Can Your Relationship Survive This Legendary Mountain Climb?
WHY YOU SHOULD CARE
Because do this tourist attraction wrong and it might be game over.
By Wesley Tomaselli
Monserrate. Top of the Andes mountains. This glistening, white stucco church that looks out from a ledge over Colombia’s capital city of Bogotá is breathtaking. After dating Monica for two years, it seemed like the perfect place to spend a Sunday afternoon. We would climb to the top on foot and soak up some nature, followed by an evening at Casa San Isidro, noted to be one of Bogotá’s best gastronomic experiences. I planted the idea.
She looked at me, petrified. “But I don’t want to break up with you!”

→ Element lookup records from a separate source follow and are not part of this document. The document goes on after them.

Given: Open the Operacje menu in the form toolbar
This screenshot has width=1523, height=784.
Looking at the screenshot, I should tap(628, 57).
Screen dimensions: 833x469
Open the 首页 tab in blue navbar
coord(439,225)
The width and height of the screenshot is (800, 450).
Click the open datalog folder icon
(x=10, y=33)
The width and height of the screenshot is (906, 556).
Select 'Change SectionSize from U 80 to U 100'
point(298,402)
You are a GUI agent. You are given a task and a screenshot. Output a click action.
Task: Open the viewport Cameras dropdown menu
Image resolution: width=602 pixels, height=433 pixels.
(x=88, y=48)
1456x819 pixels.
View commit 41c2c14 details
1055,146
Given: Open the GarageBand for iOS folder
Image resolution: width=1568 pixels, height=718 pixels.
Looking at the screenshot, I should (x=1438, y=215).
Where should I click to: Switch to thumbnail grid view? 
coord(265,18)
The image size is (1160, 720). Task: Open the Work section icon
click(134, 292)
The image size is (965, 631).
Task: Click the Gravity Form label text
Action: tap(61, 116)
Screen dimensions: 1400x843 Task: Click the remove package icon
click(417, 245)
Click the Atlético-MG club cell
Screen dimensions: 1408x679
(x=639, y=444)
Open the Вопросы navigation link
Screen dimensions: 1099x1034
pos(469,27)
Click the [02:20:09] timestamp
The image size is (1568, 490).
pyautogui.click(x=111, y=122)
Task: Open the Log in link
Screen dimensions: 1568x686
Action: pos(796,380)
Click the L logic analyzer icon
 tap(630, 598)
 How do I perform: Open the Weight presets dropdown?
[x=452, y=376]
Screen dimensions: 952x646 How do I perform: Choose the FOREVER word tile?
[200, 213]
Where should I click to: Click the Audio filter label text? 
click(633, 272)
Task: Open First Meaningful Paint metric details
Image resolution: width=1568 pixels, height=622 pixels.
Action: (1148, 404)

Break up? I was sure we were in love. But then this mountain all of the sudden posed a menacing threat. Traveling couples, beware. If you’re in Bogotá with your sweetheart, the hike up Monserrate es un buen plan … as long as you don’t do it together. “I’ve seen couples go up the mountain whimpering,” says 48-year-old Jose Pacheco, a security guard for the mountain trail. “They come down sobbing.”
Old-timer Guillermo Velandia, 60, who grew up and still lives on the steep ledges of Monserrate, confirms the myth’s powers. “There’s a strong indigenous culture in our language, in our stories here,” he says. Another legend, according to Velandia: If a young boy gets too obsessed with pretty girls, a beautiful woman will appear on the mountain trail, beckon him to follow her and then kick him off the side, sending him tumbling into a briar patch. “It happened to my uncle,” says Velandia. “He went missing for three days.”
But even if you’re fit, you’ll likely get smacked by the high altitude squeezing your lungs as you climb the switchbacks.
According to Monserrate’s tourism office, this mountain is a place of spiritual importance for the Muisca people, who dominated the region before the Spanish conquest. Under the Spanish, Don Juan de Borja built a church as an homage to the Virgen Morena of Monserrate and inspired decades of pilgrims to drop to their knees and crawl to the top, often arriving bloodied … but spiritually renewed. But you can get to the top without doing the knee thing. Cable car. Funicular. Or the trail — it’s free and located just off to the right of the cable car station.
Out of shape? Expect huffing and puffing. You’re rising from about 2,700 to 3,152 meters above sea level in a matter of 45 minutes. But even if you’re fit, you’ll likely get smacked by the high altitude squeezing your lungs as you climb the switchbacks. You’re not a slacker if you just take a breather and enjoy the view. In fact, about halfway up is a pueblito, where Velandia runs a shop. Here, you can use a rustic outhouse for 500 pesos and grab a bottle of fermented Colombian corn booze (known as chicha ) — a variety of the murky drink is available (for 2,000 pesos) in soda bottles capped at tremendous pressures.
At the bottom I find Melany, 19, smooching with her boyfriend Johan, 20. Recently returned from the top, they seem rather infatuated with each other, so I ask them about the legend. “No, that’s a superstition. Nothing’s going to happen to us,” insists Johan, puffing his chest out from beneath a white Adidas track jacket. “Yeah, we’re chill,” says Melany. Simple as that, and Johan pasted another blissful kiss on Melany’s lips.
Hell of a fearless little thing they had going on. I almost wish it were mine.